Create an Auto-applied Retention Label
I’ve created a new classification label called Customer Info to be retained for 2 years before being deleted. I select the auto-apply button and the custom sensitive information type created in the first part of this post to automatically detect content that matches.
Note: it can take up to 7 days for the label to be auto-applied. Mine took 2 days.
To test out the auto-apply feature, I’ve created a Modern Team site with 6 documents in it, each one with the same content as was tested in the text files on the first part of this post. This will make it easy to verify if the auto-apply feature is correctly applying the retention label since I will expect documents 1 and 5 to have the label auto-applied.
Below is the “before and after” views of the document library showing which documents had the retention label applied: Sample document #1 and #5! Awesome!
Create a DLP Policy to auto-detect a Customer #
I created a DLP policy to detect any content matching the custom sensitive information type defined earlier in the post. Similar to the retention label, I selected the custom type and then set the policy to detect when it was shared external to the organization when at least 1 of them was found:
Let’s browse to the same test document library created for the Retention label test and try sharing 2 documents, 1 with a customer # and 1 without. As you can see in the image, Sample document 1 detects the sensitive customer information in the document and prevents it from being shared outside the organization. Sample document 2, on the other hand, can be freely shared.
Azure Information Protection Label
Even though the capability to use the custom sensitive information type is not currently supported in an AIP label condition, we can still use the same regular expression to either automatically set or recommend a label. For consistency sake, let’s do that!

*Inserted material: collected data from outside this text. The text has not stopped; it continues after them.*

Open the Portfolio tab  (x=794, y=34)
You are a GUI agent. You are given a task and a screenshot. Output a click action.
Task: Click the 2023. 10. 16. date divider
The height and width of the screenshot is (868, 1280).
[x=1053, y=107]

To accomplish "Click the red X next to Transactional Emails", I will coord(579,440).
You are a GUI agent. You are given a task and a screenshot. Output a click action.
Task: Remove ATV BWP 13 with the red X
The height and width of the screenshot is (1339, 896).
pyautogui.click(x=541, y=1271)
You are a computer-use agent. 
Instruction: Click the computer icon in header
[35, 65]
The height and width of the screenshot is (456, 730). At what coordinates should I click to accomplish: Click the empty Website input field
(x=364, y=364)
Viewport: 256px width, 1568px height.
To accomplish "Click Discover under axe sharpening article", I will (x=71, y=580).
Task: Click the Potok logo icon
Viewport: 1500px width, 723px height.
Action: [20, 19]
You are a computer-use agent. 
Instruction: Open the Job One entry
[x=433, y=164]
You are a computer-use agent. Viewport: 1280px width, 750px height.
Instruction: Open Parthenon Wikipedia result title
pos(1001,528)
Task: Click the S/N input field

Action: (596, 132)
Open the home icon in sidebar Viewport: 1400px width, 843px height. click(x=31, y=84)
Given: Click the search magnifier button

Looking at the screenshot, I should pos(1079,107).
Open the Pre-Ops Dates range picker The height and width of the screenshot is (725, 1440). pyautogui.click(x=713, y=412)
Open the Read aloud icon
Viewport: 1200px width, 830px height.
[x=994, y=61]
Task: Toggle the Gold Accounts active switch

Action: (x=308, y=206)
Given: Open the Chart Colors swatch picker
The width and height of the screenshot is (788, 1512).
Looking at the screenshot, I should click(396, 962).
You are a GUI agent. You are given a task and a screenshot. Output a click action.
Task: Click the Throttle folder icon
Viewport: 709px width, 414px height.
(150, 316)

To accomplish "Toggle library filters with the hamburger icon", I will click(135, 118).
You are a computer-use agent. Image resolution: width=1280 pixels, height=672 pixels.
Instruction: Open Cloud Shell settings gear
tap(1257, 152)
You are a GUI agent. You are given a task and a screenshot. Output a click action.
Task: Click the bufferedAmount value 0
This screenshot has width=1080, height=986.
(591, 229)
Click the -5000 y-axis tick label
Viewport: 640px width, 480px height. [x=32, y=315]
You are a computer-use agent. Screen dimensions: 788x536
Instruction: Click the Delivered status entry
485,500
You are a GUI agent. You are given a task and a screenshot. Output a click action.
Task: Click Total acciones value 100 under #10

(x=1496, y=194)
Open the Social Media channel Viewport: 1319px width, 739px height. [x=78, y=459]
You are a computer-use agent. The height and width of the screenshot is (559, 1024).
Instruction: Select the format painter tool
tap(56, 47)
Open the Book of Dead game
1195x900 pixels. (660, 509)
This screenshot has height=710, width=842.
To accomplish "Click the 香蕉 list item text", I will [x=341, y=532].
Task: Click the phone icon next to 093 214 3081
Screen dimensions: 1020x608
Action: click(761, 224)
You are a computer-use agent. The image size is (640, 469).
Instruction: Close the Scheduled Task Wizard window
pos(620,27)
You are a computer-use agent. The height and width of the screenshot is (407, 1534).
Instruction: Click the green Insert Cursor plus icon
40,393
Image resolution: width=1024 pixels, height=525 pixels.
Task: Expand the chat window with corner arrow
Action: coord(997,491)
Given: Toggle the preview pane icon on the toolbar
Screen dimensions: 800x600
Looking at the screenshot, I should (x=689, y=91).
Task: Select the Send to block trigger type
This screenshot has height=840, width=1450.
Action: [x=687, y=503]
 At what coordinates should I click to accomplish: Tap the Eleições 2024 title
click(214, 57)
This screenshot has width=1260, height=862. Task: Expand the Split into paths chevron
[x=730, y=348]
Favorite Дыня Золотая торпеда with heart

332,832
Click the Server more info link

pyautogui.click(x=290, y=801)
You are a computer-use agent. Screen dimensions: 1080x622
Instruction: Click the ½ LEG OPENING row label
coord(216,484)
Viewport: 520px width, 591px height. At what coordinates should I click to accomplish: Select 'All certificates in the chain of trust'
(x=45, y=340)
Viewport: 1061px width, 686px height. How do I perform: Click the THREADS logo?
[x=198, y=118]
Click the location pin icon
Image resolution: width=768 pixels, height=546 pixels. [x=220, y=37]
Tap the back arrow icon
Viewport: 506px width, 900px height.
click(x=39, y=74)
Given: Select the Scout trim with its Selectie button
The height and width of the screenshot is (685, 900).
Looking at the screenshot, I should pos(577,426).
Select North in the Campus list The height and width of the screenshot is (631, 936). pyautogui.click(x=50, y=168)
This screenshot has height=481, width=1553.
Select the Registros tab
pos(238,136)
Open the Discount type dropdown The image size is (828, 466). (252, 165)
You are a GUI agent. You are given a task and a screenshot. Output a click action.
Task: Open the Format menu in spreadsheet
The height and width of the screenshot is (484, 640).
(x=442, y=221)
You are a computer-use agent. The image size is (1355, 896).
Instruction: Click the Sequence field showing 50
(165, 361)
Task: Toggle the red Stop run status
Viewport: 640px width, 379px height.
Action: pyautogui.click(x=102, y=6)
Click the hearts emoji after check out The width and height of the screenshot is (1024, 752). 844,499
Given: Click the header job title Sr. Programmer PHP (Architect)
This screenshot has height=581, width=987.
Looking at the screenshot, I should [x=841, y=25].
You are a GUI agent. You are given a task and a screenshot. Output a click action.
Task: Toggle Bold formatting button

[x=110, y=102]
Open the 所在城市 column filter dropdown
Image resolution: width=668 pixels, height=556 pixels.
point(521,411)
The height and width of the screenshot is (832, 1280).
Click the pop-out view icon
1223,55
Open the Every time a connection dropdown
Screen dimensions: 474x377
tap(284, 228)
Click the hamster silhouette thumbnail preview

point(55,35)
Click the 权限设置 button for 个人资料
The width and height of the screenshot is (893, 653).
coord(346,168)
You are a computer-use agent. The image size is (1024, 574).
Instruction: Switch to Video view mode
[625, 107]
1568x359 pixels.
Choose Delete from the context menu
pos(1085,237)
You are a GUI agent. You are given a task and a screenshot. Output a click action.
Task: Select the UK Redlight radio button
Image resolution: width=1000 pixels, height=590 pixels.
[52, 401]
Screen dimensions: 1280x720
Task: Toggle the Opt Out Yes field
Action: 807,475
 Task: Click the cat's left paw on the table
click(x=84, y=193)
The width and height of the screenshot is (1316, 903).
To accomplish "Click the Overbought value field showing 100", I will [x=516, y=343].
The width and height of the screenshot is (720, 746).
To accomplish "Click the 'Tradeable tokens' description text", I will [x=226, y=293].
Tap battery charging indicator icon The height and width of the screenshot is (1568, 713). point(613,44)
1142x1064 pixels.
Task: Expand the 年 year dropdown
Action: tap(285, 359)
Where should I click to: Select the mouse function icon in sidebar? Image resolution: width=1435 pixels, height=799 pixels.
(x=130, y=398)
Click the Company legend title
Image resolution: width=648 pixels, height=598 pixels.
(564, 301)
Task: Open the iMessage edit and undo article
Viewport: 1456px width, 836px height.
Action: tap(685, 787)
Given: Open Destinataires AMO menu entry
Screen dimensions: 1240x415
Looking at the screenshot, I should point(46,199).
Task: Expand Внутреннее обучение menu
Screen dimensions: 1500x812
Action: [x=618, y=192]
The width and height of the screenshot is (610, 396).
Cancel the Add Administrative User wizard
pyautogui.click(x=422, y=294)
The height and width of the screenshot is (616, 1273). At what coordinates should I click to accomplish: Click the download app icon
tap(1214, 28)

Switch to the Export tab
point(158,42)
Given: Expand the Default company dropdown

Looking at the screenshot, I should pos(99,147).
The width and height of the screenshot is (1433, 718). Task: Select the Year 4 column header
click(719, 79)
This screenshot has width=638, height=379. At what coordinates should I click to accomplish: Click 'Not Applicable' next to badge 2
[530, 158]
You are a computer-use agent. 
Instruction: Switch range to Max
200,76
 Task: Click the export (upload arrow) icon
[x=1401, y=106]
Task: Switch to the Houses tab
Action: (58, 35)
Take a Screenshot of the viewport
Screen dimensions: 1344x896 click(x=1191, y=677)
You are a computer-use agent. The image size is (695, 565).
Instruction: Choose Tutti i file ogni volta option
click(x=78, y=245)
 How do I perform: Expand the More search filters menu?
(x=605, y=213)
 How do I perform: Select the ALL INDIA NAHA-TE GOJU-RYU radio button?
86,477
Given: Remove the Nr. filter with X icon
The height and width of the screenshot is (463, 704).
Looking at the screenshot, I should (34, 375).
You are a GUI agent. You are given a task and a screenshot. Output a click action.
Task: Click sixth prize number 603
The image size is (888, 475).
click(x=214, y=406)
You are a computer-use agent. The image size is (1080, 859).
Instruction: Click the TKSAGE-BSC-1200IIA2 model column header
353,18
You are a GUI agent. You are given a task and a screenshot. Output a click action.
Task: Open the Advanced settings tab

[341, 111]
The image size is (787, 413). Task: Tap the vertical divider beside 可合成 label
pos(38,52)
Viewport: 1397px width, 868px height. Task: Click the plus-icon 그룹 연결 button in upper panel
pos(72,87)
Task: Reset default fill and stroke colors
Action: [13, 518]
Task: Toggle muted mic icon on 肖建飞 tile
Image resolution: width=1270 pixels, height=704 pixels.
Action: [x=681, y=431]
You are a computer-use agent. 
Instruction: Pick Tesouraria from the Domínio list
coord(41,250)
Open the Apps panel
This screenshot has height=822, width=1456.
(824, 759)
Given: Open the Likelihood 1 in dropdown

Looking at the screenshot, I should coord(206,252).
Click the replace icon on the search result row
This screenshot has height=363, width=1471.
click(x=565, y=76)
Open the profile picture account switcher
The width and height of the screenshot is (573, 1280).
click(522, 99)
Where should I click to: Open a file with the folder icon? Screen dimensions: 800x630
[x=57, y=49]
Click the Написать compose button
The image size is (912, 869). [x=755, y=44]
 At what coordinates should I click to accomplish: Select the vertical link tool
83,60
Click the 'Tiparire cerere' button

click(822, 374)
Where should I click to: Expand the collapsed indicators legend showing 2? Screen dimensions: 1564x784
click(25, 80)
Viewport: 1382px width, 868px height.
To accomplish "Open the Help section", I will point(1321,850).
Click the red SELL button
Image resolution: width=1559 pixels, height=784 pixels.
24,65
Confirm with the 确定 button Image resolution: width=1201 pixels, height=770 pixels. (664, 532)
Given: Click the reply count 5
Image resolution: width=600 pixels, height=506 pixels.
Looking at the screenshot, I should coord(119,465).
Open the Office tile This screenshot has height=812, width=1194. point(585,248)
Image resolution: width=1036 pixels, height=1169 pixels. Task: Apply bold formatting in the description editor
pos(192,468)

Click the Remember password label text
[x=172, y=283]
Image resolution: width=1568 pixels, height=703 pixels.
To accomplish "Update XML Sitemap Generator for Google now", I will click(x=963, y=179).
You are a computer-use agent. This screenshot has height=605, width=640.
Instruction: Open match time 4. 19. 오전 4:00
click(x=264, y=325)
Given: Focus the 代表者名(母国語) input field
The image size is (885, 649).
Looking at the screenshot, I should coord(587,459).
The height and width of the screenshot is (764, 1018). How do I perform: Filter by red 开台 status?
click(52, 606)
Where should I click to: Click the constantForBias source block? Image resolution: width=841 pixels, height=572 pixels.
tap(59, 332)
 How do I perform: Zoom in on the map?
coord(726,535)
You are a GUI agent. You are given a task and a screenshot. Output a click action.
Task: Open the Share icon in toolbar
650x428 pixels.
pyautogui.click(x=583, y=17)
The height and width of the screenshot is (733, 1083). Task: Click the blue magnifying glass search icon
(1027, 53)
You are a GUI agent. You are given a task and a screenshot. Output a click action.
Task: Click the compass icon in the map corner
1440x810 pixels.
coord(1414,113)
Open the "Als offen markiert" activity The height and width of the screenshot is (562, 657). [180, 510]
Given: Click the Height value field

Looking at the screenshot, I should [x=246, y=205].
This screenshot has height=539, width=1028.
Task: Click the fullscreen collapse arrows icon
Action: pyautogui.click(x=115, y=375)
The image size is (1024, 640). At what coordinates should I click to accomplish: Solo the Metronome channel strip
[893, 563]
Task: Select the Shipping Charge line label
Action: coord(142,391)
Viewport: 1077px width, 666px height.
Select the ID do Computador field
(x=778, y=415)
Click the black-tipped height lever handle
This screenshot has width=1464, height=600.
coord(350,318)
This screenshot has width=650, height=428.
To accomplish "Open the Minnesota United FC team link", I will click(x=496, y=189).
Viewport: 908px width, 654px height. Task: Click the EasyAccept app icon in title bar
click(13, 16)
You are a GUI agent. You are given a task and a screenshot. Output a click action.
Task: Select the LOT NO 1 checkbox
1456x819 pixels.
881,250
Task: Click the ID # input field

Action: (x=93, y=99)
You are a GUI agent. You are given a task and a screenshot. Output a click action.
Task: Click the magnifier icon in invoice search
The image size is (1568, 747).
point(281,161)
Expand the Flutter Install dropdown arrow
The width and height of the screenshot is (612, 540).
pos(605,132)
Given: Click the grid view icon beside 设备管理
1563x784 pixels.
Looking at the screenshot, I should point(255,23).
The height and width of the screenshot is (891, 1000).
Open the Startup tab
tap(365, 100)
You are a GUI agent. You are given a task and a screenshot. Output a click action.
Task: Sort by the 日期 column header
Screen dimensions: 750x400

I created a new AIP label called Customer in the Global AIP policy. I added some visual markings (header, watermark), applied protection so it couldn’t be copied or printed and added a condition called AIP Corp Customer Number using the same regular expression as in the custom sensitive information type. If the condition was met, I recommend the Customer label be applied.
To test, I created a Word document and entered a customer number. Here’s a quick video to show how the AIP engine auto-detects the customer # and then recommends the Customer label based on the condition we set:
This is good functionality to detect any custom information you need to apply security and protection controls on. The biggest challenge is to define the correct custom patterns to be able to accurately auto-detect the content that needs it.
I’m anticipating the unification of AIP and Classification labels where we’ll be able to also leverage custom sensitive information types with AIP controls as well.
Thanks for reading.